Effect of somatostatin-14 on duodenal mucosal bicarbonate secretion in guinea pigs

Abstract

The role of somatostatin-14 in duodenal mucosal HCO ₃ ⁻ secretion was investigated in anesthetized, indomethacin-treated guinea pigs. Net HCO ₃ ⁻ output from the isolated, perfused (24 mM NaHCO₃ + 130 mM NaCl) proximal duodenum was measured during intravenous infusion (alone or in combination) of somatostatin-14, carbachol, vasoactive intestinal peptide (VIP), and prostaglandin E₂ (PGE₂). In homogenates of duodenal enterocytes, the effect of these agents on adenylate cyclase activity was studied. Basal duodenal HCO ₃ ⁻ secretion (3.5±0.2µmol/cm/10 min) was reduced dose dependently by somatostatin-14 (10⁻¹¹ mol/kg, 10⁻⁹ mol/kg, and 10⁻⁷ mol/kg). Carbachol, VIP, and PGE₂ (all 10⁻⁸ mol/kg) increased basal duodenal HCO ₃ ⁻ secretion two- to threefold.
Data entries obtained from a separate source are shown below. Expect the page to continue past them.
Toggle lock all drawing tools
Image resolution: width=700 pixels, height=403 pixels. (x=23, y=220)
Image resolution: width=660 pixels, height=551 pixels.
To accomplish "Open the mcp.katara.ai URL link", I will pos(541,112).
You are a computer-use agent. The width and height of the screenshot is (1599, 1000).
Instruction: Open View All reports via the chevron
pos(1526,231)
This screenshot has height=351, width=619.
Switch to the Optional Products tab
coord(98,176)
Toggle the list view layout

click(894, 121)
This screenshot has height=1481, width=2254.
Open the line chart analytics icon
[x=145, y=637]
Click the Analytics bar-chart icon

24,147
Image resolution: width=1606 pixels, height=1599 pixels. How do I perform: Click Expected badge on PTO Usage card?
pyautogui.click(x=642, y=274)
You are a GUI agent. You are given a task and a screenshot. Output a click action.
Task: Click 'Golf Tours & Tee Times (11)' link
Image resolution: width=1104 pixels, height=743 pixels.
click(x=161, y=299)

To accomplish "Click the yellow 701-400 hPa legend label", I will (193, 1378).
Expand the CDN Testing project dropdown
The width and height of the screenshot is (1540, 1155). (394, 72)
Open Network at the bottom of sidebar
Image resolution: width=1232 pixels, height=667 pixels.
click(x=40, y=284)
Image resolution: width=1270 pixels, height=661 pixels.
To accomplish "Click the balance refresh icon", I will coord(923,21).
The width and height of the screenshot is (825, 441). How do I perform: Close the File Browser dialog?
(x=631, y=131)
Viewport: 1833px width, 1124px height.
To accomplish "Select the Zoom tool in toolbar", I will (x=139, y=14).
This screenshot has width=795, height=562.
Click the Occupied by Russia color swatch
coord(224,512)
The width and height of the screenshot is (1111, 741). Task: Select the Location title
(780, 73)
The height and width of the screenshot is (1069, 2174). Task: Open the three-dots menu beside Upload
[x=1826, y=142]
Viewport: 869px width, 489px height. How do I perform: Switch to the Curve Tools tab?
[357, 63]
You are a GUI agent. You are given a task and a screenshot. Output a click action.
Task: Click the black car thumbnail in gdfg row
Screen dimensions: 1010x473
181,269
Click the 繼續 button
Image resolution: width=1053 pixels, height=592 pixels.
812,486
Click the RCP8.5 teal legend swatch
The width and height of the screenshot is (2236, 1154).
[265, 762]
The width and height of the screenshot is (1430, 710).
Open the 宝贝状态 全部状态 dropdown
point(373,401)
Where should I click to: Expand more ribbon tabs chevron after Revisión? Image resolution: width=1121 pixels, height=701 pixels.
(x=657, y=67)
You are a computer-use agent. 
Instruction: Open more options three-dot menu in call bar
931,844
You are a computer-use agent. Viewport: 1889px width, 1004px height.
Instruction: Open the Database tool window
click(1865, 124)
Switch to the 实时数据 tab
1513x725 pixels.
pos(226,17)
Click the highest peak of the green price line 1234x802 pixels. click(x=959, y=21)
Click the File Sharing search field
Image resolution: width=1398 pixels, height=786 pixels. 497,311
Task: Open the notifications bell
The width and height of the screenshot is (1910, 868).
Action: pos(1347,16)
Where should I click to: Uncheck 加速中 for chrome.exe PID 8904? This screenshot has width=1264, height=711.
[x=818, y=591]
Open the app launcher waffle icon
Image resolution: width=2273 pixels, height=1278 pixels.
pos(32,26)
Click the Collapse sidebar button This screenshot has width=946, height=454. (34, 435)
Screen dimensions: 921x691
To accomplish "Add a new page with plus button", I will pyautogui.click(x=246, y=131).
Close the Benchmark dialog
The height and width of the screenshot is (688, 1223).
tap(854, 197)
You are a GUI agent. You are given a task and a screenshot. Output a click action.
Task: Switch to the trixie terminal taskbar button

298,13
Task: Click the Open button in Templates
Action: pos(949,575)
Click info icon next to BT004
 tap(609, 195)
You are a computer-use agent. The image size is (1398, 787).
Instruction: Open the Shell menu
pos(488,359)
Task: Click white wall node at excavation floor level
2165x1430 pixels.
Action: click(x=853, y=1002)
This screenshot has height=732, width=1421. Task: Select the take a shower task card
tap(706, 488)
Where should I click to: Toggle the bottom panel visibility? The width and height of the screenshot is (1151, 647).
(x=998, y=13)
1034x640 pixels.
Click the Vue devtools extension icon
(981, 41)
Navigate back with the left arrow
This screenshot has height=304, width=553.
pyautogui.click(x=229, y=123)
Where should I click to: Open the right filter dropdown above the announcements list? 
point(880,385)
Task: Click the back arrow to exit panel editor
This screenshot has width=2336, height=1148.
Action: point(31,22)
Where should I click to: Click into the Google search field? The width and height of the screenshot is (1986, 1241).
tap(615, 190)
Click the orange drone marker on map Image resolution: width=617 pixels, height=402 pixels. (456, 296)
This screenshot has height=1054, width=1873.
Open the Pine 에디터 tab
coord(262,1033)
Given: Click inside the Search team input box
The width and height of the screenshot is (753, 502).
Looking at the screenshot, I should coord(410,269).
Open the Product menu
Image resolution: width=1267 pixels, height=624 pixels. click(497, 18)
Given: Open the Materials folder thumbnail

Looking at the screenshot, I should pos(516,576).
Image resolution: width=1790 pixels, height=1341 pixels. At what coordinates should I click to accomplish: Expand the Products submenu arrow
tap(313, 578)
Somatostatin-14 (10⁻⁷ mol/kg) abolished the stimulatory effect of carbachol and VIP, but not that of PGE₂. Basal adenylate cyclase activity in isolated duodenal enterocytes (9.4±1.0 pmol cAMP/mg protein/min) was unaltered by somatostatin (10⁻⁶ mol/liter) or carbachol (10⁻³ mol/liter). VIP (10⁻⁸ mol/liter) and PGE₂ (10⁻⁷ mol/liter) increased adenylate cyclase activity two- to threefold, and these effects were unchanged by somatostatin-14 (10⁻⁶ mol/liter). In conclusion, somatostatin-14 inhibits basal and carbachol- and VIP-stimulated duodenal HCO ₃ ⁻ secretion, and its mechanism of action is not via inhibition of adenylate cyclase activity in duodenal enterocytes.